The plans for Indiana students to take a standardized test this school year and the next is proving to be something of a mess.

During the coming school year, Indiana students will take an ISTEP test being put together now by CTB/McGraw-Hill, the creator of the existing ISTEP, and the sometimes troubled maker of Indiana’s statewide standardized testing. Indiana wanted to delay the next statewide test for a year, but the federal government has told Indiana that if it wants to maintain its waiver of the No Child Left Behind law, it will need to give a standardized test this coming school year.

However, according to The Associated Press, Indiana will need to come up with a contractor to create another standardized test for the 2015-16 school year.

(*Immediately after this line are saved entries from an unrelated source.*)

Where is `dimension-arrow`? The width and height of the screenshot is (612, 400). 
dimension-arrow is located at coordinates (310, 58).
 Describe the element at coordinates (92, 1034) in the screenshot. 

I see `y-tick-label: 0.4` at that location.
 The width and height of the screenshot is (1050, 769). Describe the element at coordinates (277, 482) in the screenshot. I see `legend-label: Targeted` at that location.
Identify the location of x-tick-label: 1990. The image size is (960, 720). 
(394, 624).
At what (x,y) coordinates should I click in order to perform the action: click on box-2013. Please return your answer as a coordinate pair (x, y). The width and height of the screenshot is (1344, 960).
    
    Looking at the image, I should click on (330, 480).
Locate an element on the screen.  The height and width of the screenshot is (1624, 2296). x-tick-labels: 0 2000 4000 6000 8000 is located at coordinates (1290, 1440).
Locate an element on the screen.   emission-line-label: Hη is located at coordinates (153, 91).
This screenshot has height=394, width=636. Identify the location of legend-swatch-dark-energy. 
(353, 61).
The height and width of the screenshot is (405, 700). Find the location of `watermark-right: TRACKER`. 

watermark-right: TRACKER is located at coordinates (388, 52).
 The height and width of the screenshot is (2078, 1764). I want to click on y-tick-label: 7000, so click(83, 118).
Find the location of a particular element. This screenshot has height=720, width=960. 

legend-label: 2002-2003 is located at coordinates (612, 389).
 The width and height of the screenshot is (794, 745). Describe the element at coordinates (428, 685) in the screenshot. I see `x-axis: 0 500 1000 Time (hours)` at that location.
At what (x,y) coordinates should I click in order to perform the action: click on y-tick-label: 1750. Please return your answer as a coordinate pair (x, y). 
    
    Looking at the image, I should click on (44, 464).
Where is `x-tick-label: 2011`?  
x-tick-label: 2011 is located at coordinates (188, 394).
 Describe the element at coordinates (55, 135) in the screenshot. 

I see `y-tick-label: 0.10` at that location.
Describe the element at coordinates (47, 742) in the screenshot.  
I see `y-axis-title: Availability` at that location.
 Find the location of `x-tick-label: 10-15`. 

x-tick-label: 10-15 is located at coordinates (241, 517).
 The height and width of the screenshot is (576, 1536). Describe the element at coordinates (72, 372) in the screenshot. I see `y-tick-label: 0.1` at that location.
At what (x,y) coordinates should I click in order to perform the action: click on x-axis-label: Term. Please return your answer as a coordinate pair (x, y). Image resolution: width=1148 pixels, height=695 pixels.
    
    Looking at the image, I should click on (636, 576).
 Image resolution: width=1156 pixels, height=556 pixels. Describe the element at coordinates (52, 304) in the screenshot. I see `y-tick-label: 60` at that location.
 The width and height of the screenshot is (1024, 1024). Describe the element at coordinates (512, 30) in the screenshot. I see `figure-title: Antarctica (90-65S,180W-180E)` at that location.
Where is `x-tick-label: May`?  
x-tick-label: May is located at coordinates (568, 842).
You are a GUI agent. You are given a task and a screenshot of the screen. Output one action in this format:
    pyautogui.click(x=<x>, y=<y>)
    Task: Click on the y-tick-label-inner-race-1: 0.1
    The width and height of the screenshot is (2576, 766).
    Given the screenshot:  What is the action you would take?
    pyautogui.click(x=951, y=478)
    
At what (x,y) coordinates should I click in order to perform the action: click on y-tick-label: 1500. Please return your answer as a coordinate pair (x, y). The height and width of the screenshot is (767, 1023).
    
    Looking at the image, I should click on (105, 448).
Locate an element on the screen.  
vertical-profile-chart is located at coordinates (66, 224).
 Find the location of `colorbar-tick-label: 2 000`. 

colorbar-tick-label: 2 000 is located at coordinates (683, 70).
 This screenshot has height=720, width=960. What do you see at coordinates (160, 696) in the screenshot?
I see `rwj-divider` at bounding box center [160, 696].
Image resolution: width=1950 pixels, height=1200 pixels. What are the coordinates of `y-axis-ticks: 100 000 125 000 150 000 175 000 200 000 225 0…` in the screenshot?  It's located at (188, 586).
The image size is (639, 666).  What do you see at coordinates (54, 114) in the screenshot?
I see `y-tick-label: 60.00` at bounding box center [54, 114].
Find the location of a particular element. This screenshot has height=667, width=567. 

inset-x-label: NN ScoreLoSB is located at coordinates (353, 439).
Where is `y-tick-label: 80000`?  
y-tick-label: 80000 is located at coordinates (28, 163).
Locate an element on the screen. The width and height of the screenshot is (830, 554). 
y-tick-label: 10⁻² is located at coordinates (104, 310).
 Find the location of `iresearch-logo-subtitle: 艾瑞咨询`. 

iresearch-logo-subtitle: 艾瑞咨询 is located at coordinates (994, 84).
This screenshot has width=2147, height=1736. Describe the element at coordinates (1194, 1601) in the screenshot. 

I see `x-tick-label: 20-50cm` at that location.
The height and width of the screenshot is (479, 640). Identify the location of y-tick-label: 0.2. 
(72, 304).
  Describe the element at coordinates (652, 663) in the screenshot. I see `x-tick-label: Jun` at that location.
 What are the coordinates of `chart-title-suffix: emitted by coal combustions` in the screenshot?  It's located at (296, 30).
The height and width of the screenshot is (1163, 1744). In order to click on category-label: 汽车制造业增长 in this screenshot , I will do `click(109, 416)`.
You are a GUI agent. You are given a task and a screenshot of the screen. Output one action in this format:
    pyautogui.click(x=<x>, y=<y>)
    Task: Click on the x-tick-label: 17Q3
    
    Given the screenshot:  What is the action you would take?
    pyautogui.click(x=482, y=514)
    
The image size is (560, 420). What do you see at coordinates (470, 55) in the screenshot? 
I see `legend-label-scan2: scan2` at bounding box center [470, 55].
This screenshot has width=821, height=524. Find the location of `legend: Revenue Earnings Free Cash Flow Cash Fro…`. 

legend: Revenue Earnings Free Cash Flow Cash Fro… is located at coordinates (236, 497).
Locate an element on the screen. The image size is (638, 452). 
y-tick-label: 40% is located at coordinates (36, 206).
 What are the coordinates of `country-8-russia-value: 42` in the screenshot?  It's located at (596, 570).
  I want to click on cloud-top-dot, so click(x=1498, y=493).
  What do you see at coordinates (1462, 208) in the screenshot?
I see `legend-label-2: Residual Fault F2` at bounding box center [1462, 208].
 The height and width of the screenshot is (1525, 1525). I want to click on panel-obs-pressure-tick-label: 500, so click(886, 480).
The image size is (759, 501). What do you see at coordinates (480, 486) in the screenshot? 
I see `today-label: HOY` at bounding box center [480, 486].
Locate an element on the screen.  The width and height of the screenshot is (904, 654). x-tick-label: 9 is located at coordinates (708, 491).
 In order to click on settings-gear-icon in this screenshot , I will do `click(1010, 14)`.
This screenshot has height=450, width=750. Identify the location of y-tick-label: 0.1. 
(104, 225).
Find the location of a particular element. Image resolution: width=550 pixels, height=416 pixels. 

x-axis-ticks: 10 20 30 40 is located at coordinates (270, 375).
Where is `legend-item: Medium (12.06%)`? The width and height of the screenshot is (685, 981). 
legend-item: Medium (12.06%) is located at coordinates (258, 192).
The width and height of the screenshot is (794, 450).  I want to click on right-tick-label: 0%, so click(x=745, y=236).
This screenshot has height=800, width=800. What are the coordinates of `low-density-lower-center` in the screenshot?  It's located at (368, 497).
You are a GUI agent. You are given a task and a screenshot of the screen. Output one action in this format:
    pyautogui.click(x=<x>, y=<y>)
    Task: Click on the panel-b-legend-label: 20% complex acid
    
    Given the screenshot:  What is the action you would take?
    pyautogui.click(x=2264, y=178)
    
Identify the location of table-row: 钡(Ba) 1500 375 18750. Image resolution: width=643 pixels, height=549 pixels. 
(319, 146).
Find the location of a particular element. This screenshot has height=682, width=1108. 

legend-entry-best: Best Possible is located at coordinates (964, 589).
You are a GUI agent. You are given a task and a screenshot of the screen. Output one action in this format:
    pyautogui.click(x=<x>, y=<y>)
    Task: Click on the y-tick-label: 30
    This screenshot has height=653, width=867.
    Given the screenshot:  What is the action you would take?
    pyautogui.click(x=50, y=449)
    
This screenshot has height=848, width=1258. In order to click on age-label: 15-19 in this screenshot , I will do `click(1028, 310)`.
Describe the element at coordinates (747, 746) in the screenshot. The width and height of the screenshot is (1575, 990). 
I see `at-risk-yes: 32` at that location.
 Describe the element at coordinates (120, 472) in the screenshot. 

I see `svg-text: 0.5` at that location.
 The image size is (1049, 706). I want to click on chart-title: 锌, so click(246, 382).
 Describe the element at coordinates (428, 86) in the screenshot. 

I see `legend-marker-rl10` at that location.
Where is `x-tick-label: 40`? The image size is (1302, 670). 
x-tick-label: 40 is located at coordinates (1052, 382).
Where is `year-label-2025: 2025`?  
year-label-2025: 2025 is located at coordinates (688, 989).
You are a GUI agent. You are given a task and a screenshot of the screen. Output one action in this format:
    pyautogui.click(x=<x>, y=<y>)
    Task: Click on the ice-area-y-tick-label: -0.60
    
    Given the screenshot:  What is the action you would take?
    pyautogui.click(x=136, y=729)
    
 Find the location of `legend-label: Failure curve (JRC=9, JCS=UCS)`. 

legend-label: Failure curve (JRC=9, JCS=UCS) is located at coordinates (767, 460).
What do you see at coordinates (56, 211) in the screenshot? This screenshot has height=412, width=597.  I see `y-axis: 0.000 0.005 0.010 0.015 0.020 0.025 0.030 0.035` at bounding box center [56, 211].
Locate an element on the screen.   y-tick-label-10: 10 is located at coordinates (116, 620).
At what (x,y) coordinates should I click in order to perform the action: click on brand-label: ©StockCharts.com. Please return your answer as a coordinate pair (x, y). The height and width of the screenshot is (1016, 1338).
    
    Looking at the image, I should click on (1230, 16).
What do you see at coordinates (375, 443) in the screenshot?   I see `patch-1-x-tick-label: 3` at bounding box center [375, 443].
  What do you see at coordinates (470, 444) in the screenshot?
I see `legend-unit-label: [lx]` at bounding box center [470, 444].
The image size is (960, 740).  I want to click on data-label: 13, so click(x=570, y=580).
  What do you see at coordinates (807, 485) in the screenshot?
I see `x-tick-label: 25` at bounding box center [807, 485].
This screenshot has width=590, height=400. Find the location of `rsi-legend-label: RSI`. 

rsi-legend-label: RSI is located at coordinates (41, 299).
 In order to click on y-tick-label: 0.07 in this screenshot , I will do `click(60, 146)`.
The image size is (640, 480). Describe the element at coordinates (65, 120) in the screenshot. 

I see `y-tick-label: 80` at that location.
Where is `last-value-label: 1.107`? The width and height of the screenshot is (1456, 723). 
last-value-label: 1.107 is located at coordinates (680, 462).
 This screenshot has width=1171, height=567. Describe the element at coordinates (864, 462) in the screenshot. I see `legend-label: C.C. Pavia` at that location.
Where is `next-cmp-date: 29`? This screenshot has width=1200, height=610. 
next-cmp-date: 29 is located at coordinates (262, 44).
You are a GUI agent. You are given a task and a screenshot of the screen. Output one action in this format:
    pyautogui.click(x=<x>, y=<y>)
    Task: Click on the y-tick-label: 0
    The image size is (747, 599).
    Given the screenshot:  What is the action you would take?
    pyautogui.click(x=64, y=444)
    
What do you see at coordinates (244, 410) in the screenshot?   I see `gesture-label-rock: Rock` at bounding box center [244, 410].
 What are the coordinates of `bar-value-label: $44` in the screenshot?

These next two years should be an adventure for Indiana teachers and students, preparing them for these two tests, the result of official Indiana trying to survive its decision to drop out of Common Core, its goofy decision to create its own educational standards instead of going with the state-by-state plan created by the nation’s states.

What is going on here is that Indiana is struggling to keep its federal waiver of the federal No Child Left Behind. If Indiana loses its waiver, it could lose out on some $200 million in federal “Title I” funds it has been receiving each year. That would be a shame. In the meantime, Indiana’s educational hierarchy continues to do battle, we suspect at a loss eventually to teachers, students and local school districts.

On Monday, Indiana Gov. Mike Pence, the Indiana Education Roundtable, and Indiana State Superintendent of Public Instruction Glenda Ritz were at odds over Ritz’s proposal to add a reading requirement to the new tests. Courier & Press staff writer Chelsea Schneider reported that a majority of the round-table, along with Pence, opposed Ritz’s proposal to require the next tests to include the separate reading score for Indiana students.

Monday’s meetings concluded with the Indiana State Board of Education saying it did not feel informed about Ritz’s department efforts to retain the state’s federal waiver.

Ritz maintains her department is committed to maintaining the waivers.

But state board member Dan Elsener told Ritz, “You have us in a very difficult position. It is unacceptable in the professional world.”

What we have now is McGraw-Hill and the state education department preparing for a statewide standardized test for students to take this coming school year.

Cross your fingers that it all works out, and that teachers and students are able to properly prepare for the test as an accurate measurement of their academic performance.

Otherwise, parents and teachers are going to be hot, and who could blame them?